WHAT IS BEING ASKED: Run through the records and show each line that includes the string "Viewport".

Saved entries
* * * * * * * * *
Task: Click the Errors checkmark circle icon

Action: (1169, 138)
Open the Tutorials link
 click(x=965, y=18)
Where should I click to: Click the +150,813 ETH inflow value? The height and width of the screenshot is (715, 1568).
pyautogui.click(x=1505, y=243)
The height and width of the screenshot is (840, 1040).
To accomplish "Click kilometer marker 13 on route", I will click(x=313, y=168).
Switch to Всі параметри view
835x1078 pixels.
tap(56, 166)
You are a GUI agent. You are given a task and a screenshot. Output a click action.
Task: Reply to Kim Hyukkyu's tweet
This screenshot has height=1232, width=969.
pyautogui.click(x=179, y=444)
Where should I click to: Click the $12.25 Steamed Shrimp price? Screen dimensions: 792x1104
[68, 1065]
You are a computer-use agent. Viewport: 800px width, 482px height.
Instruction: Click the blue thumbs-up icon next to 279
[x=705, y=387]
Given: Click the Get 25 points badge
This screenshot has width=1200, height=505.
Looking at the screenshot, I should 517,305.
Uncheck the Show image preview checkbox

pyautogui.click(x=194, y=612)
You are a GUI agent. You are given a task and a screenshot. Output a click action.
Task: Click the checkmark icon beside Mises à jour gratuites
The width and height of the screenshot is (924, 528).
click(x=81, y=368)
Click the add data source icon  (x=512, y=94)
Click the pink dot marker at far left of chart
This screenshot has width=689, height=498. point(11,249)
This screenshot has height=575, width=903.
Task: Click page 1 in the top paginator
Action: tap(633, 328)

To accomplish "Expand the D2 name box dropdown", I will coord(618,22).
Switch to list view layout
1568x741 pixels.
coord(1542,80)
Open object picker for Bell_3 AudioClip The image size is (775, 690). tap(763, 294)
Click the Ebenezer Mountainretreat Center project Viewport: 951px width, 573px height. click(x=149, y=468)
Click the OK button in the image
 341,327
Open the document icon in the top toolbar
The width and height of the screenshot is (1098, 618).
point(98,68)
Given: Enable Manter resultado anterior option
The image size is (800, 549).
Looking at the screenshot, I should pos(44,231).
* * * * * * * * *
WORKED SOLUTION:
You are a computer-use agent. Viewport: 800px width, 482px height.
Click the Ebenezer Mountainretreat Center project Viewport: 951px width, 573px height. click(x=149, y=468)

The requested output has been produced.